*PROBLEMS TO WORK ON*:
(A) In the Yellowjackets Season 2 overview below, which actress plays Shauna?
(B) Continue the Yellowjackets Season 2 overview below from its last sentence.

*EXERCISE TEXT*:
The Pitch: When last we left the Wisyakok Yellowjackets, they were going through some shit in two different timelines, and things only escalate further in Season 2. In 1996, the stranded girls’ soccer team (and their scant few surviving male companions) were gearing up for a harsh winter in the wilderness in which they’ve been stranded, with little food stewing and brittle conflicts brewing.
Lottie (Courtney Eaton), running out of antipsychotic meds, has been seeing visions; what’s more, they’re coming true, leading many of the group to begin seeing her as a prophet. Shauna (Sophie Nélisse) is reeling from the freezing death of her former bestie, Jackie (Ella Purnell); Taissa’s (Jasmin Savoy Brown) sleepwalking has been getting worse, and the growing concerns about food and cold are driving the group to darker, more inhuman places — ever closer to the pelt-wearing cannibals teased in the opening minutes of the pilot.

*RECORD EXTRACTS*:
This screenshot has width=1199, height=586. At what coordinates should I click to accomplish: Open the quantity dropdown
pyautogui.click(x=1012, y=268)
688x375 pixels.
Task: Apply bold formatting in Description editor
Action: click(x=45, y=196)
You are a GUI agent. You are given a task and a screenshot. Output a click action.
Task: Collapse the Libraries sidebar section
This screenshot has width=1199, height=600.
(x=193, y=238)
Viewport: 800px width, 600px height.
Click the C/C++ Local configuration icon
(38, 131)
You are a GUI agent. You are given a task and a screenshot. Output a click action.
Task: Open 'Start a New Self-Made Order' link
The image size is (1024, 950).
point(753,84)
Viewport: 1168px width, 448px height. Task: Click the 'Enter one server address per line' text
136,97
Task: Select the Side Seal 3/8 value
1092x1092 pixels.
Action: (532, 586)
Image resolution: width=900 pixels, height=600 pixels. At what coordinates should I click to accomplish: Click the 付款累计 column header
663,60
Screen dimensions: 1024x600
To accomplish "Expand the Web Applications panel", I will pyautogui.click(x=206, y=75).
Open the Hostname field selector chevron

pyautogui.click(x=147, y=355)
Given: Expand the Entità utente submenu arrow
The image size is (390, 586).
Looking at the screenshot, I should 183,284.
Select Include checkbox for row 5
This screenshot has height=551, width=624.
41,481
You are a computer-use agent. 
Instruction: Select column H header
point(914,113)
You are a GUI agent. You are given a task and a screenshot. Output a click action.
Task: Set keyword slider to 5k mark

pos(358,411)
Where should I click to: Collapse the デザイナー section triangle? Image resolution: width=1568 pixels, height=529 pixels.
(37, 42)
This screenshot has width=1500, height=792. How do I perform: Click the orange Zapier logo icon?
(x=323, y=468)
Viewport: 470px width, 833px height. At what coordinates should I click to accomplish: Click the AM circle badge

*RESULTS BY TASK*:
(A) Sophie Nélisse

(B)
It’s not much better for the survivors in the present day, either: Adult Shauna (Melanie Lynskey) struggles to keep her murder of her paramour Adam last season a secret, even as she ropes her desperate husband Jeff (Warren Kole) into the coverup.
Meanwhile, Misty (Christina Ricci) works to throw other citizen detectives off Shauna’s scent for Adam’s death, even as it puts her in the orbit of another amateur sleuth named Walter (Elijah Wood). Adult Taissa’s (Tawny Cypress) sleepwalking is getting her in trouble again, especially as the pressures of her recent election to State Senator start to pile up.
And Natalie (Juliette Lewis) finds herself kidnapped by adult Lottie’s (Simone Kessell) lavender-clad cult, sticking around to solve the mystery of fellow survivor Travis’ suicide from the first season — and to see whether Lottie’s seemingly preternatural insight means as much as it did back in the wilderness. Whether then or now, more heads will spin, and more blood will spill before we learn the truth (and ultimate fate) of these traumatized women’s stories.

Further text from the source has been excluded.